Records from a data collection:
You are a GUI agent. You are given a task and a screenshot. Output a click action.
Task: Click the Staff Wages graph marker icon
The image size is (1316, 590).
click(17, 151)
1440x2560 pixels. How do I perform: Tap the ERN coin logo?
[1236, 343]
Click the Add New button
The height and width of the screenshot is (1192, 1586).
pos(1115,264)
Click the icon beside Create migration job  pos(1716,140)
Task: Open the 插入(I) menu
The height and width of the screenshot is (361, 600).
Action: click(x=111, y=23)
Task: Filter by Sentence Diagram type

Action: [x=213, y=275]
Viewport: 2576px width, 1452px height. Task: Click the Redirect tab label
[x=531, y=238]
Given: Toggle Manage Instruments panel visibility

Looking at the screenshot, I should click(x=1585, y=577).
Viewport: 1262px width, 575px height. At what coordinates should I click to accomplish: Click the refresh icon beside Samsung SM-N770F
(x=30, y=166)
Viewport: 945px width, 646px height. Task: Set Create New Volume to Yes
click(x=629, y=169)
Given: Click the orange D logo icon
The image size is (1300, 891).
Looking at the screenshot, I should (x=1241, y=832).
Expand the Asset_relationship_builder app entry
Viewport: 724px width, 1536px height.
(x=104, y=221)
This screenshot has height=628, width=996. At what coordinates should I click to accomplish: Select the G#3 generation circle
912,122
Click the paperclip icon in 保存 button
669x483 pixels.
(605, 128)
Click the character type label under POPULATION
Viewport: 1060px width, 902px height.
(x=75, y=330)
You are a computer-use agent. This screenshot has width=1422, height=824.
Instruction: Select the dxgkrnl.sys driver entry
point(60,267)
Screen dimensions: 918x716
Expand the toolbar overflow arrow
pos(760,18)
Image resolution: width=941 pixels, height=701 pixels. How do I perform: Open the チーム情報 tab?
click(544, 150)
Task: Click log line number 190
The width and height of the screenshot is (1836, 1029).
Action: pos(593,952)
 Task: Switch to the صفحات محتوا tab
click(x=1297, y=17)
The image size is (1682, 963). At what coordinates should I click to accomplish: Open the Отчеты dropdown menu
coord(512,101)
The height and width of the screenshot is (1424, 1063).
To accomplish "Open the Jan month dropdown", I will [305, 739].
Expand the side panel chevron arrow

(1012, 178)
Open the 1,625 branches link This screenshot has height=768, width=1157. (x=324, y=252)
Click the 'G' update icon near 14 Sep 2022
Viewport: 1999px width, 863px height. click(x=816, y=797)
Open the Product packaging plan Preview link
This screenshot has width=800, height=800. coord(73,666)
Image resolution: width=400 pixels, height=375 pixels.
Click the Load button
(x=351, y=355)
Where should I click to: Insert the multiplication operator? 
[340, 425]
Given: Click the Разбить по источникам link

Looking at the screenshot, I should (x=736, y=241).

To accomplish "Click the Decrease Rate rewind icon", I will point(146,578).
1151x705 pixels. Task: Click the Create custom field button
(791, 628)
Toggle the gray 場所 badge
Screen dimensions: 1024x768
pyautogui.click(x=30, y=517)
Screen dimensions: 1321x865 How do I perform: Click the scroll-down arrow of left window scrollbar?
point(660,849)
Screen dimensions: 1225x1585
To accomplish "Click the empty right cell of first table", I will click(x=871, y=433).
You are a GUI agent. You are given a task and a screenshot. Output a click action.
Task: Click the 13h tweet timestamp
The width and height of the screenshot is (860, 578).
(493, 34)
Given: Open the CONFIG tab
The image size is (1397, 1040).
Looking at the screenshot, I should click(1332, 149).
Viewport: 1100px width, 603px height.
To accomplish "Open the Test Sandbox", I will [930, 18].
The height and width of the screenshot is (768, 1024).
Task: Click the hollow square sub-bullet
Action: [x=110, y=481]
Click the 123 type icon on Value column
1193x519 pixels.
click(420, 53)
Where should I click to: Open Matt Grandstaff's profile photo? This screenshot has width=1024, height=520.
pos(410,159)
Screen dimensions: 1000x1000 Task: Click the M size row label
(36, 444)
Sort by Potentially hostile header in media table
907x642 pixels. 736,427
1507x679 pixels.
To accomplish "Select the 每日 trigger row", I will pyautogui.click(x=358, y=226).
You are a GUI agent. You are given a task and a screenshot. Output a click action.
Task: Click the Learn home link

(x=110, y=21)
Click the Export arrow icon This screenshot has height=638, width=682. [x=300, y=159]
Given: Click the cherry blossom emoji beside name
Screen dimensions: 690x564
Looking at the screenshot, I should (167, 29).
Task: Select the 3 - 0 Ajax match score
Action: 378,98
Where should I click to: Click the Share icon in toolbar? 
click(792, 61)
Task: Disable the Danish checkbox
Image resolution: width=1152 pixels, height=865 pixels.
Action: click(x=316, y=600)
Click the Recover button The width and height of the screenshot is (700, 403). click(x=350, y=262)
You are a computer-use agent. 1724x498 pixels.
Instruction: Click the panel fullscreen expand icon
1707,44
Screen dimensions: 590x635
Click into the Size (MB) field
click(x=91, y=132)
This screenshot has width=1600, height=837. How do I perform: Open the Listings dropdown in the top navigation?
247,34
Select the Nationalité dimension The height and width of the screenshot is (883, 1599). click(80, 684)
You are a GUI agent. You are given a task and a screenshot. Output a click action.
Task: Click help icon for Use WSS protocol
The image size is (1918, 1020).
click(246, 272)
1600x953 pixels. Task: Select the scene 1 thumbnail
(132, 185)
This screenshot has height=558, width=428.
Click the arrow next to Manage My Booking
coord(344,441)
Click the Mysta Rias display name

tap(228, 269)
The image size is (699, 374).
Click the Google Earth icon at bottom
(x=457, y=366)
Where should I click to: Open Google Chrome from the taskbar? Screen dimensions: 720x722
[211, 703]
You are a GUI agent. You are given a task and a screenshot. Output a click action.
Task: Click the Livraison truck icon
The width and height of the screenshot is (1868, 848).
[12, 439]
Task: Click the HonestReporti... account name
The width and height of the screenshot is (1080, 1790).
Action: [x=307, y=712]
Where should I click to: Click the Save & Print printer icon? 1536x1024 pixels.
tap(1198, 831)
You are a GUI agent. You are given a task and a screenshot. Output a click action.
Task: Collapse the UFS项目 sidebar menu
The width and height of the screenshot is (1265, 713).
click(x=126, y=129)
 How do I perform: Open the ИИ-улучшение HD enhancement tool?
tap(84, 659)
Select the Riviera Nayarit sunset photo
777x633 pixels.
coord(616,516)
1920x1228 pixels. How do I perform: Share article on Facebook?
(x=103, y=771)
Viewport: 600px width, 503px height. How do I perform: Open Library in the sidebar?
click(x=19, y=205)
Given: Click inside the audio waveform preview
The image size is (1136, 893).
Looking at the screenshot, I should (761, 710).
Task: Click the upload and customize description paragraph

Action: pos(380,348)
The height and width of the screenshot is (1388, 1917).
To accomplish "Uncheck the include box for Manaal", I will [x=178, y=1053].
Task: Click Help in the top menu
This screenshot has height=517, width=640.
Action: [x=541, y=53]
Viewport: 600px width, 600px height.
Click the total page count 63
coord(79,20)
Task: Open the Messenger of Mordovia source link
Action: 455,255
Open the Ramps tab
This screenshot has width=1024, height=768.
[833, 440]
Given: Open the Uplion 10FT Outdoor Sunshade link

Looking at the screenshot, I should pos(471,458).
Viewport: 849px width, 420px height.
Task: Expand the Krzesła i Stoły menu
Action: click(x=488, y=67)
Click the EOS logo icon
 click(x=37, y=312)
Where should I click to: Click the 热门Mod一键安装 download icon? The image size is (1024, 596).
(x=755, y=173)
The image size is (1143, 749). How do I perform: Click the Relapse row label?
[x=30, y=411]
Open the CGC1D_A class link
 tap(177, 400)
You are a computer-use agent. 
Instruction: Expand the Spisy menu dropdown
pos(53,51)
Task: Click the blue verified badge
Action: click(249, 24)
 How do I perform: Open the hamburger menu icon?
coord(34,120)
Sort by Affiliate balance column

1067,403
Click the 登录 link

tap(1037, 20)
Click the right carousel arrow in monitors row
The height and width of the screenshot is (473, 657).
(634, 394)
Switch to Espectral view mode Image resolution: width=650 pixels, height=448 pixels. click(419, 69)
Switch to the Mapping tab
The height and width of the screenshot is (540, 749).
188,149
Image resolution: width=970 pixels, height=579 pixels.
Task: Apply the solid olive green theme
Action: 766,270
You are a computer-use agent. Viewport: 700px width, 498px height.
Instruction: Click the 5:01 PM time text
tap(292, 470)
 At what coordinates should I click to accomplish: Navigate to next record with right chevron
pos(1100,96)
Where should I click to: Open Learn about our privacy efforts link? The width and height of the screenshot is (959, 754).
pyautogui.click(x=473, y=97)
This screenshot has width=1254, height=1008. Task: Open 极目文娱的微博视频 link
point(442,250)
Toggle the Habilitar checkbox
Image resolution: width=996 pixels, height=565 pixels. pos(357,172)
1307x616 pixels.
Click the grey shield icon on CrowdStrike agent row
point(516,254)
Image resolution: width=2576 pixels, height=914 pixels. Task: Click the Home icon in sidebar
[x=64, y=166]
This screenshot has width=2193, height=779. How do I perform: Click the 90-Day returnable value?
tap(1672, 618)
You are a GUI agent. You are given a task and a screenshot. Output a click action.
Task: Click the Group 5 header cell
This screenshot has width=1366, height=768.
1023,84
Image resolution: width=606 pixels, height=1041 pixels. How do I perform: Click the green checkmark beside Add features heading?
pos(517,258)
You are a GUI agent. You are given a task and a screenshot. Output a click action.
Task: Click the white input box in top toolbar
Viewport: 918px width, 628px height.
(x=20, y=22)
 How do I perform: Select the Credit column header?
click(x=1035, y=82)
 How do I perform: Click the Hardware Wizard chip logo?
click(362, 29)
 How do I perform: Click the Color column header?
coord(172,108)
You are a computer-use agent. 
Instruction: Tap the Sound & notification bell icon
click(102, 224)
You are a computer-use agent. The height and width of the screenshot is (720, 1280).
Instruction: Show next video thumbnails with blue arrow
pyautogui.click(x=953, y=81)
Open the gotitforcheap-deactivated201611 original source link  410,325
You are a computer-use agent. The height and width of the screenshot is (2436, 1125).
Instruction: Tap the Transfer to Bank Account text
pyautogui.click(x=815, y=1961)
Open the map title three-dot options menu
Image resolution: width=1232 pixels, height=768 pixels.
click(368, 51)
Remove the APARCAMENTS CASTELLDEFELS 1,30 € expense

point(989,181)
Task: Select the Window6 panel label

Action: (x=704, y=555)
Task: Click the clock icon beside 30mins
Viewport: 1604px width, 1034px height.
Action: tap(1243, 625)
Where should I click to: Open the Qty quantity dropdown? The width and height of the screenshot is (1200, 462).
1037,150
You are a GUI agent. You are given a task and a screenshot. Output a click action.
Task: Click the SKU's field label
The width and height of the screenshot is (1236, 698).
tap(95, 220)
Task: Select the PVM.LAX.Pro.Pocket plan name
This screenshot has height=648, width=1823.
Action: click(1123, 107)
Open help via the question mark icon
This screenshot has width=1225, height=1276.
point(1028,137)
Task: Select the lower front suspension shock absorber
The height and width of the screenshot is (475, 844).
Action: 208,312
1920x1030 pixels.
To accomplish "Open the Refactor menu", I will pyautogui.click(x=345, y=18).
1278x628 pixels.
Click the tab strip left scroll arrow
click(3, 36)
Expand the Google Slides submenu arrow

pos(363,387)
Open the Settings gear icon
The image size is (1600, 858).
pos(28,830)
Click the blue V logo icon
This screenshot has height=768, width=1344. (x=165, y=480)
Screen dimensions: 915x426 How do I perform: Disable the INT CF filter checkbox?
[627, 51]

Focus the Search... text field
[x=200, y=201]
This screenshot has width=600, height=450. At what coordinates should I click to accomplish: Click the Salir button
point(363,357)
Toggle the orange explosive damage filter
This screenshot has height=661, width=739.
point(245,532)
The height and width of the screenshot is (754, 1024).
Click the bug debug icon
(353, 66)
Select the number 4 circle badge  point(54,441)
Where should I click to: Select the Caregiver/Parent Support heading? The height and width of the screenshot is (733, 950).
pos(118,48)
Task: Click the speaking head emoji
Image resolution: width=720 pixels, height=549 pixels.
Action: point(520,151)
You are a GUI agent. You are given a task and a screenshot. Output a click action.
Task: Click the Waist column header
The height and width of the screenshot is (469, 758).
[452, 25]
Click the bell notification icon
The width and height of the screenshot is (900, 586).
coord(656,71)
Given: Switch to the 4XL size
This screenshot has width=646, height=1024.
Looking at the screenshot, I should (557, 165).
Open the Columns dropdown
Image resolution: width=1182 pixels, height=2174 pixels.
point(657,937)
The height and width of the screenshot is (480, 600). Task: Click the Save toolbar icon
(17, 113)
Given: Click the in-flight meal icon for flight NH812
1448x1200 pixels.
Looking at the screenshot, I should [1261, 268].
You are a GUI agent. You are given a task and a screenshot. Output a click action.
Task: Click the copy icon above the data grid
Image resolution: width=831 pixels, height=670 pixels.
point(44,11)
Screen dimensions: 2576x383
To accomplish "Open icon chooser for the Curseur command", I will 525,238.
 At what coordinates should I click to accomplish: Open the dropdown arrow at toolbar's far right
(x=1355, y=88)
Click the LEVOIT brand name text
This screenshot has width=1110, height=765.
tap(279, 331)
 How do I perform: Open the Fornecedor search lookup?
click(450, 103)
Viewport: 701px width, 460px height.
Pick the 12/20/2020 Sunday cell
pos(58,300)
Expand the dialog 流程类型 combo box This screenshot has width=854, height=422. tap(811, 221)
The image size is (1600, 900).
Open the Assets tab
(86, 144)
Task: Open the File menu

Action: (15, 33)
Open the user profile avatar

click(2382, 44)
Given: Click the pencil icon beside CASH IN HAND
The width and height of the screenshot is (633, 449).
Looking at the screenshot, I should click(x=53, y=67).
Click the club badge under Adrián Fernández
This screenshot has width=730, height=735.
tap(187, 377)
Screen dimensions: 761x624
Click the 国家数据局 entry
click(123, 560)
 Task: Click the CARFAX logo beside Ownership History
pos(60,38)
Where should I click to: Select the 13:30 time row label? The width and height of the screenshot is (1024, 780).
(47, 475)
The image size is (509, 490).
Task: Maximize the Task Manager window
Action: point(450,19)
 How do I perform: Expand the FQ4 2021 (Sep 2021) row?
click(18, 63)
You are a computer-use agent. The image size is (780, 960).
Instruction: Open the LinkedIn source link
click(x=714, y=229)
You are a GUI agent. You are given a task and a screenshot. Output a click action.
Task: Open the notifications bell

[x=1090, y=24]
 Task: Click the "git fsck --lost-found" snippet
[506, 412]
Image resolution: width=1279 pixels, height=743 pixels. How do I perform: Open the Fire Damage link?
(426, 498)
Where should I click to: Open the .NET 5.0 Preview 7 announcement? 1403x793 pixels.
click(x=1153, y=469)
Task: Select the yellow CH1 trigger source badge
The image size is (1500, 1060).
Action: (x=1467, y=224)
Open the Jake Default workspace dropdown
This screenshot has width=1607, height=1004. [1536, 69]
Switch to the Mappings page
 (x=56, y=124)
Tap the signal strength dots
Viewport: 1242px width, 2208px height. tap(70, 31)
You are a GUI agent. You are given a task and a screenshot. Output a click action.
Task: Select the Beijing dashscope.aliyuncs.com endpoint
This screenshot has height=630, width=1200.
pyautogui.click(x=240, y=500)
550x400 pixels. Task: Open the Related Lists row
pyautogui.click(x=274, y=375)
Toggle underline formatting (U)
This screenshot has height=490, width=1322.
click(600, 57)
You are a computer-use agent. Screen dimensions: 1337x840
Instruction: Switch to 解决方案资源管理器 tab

EXERCISE DETAILS
Using the records above, repeat exactly the lines from the first one through the line with "Task: Open the 插入(I) menu".

ANSWER TO THE PROBLEM
You are a GUI agent. You are given a task and a screenshot. Output a click action.
Task: Click the Staff Wages graph marker icon
The image size is (1316, 590).
click(17, 151)
1440x2560 pixels. How do I perform: Tap the ERN coin logo?
[1236, 343]
Click the Add New button
The height and width of the screenshot is (1192, 1586).
pos(1115,264)
Click the icon beside Create migration job  pos(1716,140)
Task: Open the 插入(I) menu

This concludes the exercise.